_Work to do_
Copy the rows below word for word, starting at the line containing "Click the Hardware" and continuing through the last row.

——————

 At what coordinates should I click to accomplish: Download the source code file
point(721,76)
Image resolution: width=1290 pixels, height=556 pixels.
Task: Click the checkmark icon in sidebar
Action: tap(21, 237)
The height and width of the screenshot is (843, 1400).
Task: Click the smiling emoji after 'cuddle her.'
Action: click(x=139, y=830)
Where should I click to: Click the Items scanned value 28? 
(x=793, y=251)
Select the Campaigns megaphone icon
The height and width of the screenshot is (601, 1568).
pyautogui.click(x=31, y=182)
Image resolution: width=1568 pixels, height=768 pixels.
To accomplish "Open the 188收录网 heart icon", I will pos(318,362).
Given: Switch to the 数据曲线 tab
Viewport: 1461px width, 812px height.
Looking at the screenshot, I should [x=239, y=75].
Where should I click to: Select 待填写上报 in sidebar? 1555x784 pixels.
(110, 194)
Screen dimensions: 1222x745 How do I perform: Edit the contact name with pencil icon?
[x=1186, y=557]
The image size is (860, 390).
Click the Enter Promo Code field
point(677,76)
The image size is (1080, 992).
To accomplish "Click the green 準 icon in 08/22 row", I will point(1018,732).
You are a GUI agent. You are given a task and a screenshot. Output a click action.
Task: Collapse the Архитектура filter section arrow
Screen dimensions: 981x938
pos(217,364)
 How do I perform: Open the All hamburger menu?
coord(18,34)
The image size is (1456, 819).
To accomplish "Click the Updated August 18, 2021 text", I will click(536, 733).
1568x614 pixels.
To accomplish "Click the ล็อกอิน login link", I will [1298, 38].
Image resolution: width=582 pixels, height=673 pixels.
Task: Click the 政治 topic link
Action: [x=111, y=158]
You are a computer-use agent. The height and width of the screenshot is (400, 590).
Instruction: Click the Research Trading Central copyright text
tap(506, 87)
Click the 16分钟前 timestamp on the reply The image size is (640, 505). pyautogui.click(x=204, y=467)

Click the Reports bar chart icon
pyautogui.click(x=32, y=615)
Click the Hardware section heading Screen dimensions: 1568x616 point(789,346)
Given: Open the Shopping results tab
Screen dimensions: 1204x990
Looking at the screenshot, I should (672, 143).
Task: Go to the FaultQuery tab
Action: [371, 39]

——————

_Correct response_
Click the Hardware section heading Screen dimensions: 1568x616 point(789,346)
Given: Open the Shopping results tab
Screen dimensions: 1204x990
Looking at the screenshot, I should (672, 143).
Task: Go to the FaultQuery tab
Action: [371, 39]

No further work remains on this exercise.